** START TASK INPUT **
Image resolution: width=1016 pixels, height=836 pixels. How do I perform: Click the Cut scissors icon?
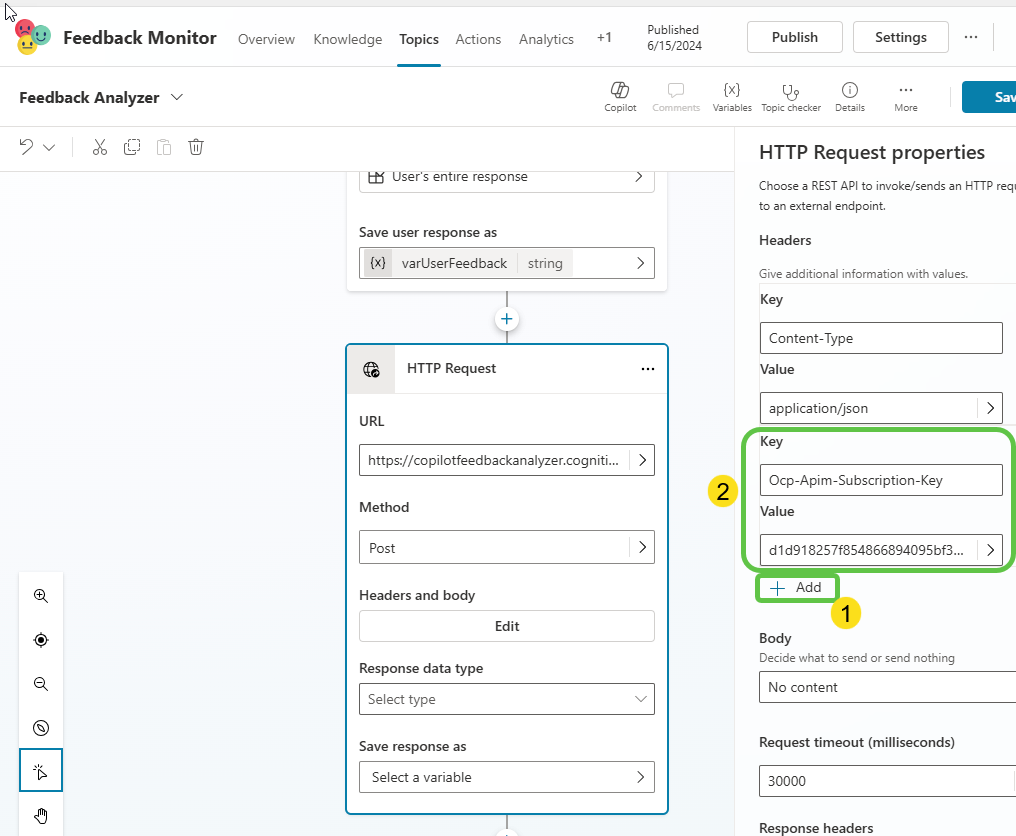coord(99,147)
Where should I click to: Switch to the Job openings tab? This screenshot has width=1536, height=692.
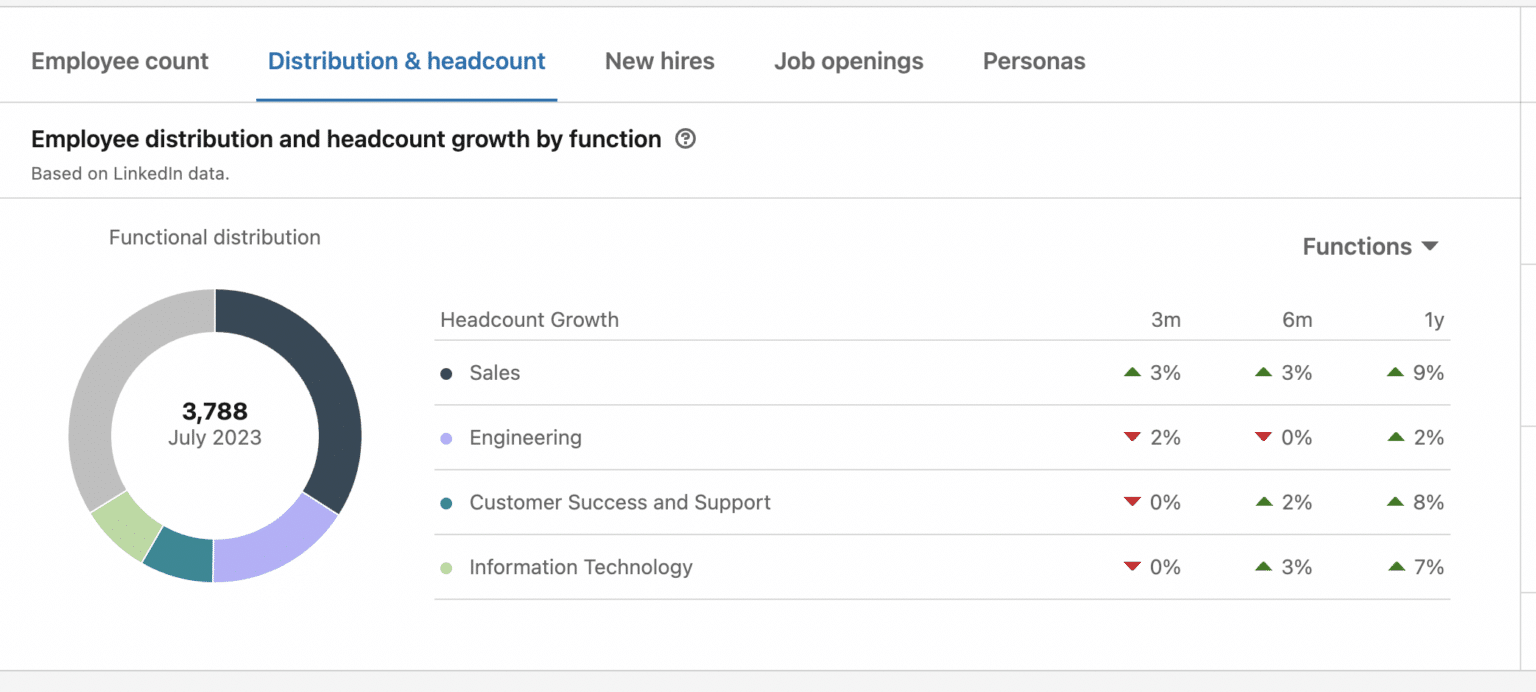[x=848, y=61]
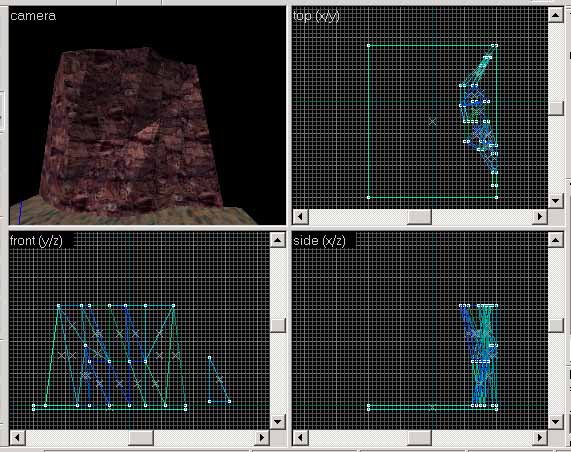Click front view scroll down arrow
Viewport: 571px width, 452px height.
coord(277,422)
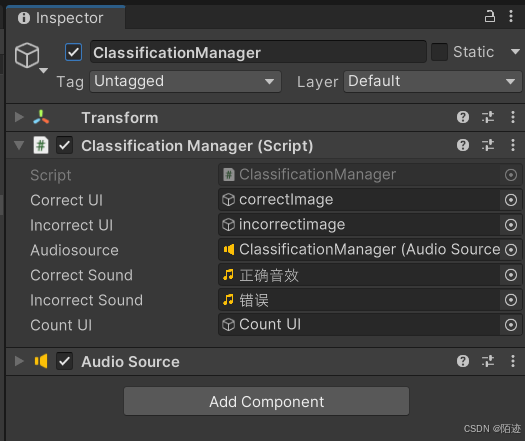Open presets icon for Classification Manager script
This screenshot has width=525, height=441.
(x=488, y=145)
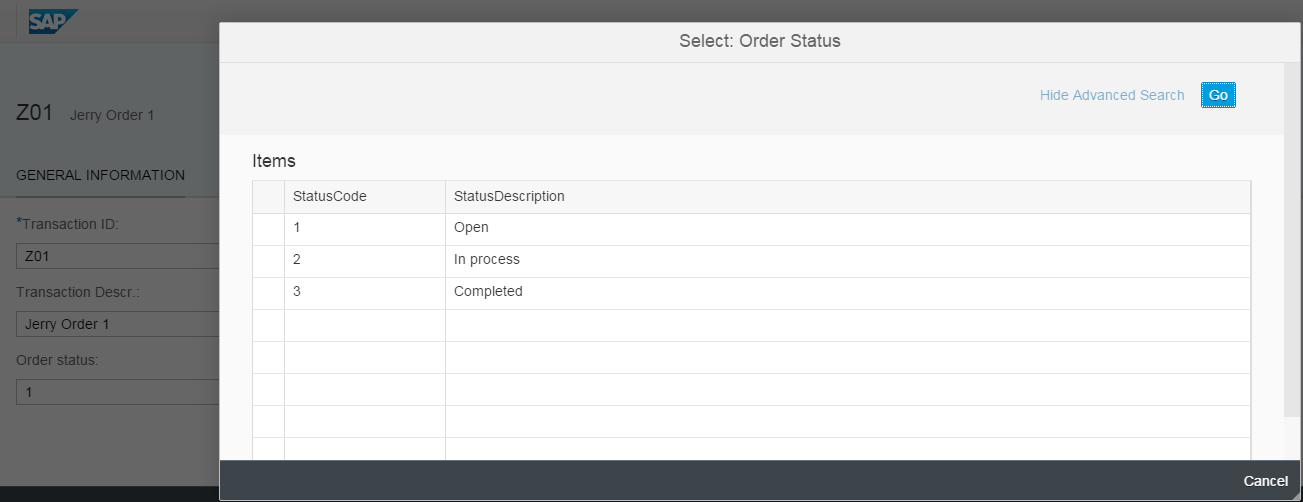Screen dimensions: 1303x502
Task: Click the select-all corner header cell
Action: pos(269,197)
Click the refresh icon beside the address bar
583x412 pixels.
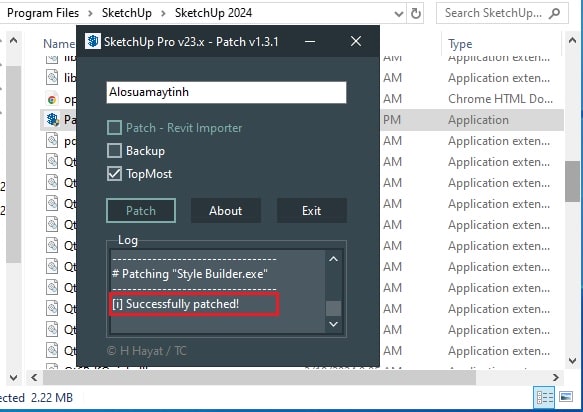[416, 14]
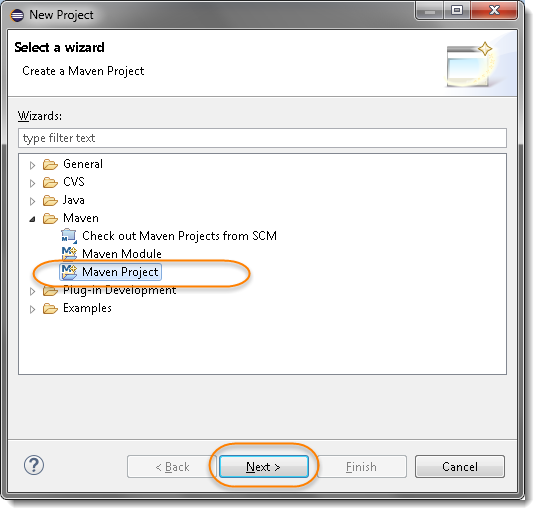Select Plug-in Development tree item
Viewport: 540px width, 515px height.
120,290
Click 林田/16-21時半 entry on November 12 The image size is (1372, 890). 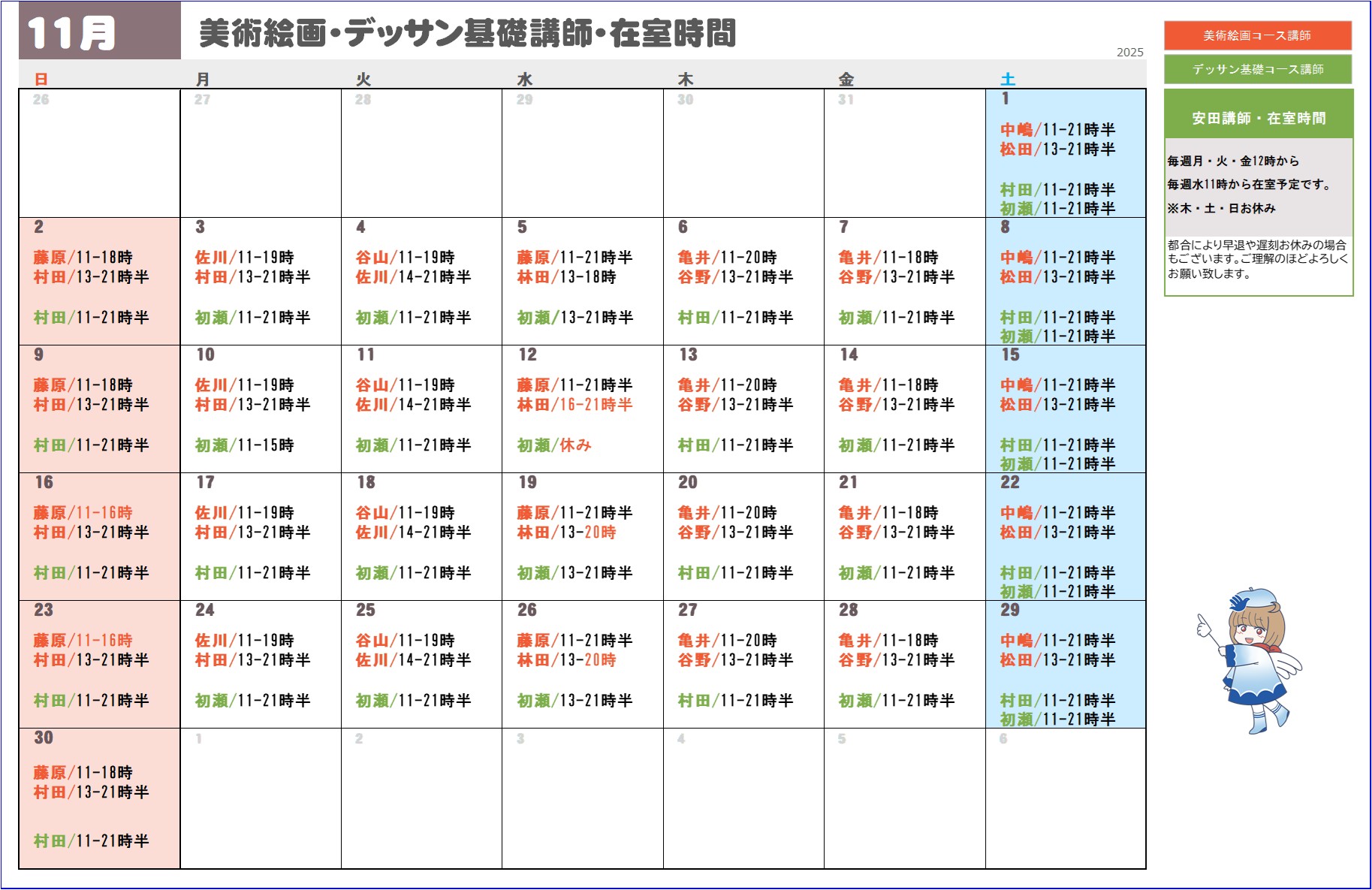pyautogui.click(x=574, y=405)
** END TASK INPUT **
SET PROBLEM: Shift the coordinates in the answers by adding 41 to every number. Write out the stretch from the start of the entries through the line containing "coord(99,147)", both ends included, keep everything else on those lines the same, and leave the pictures out.

ANSWER TO THIS TASK:
Image resolution: width=1016 pixels, height=836 pixels. How do I perform: Click the Cut scissors icon?
coord(140,188)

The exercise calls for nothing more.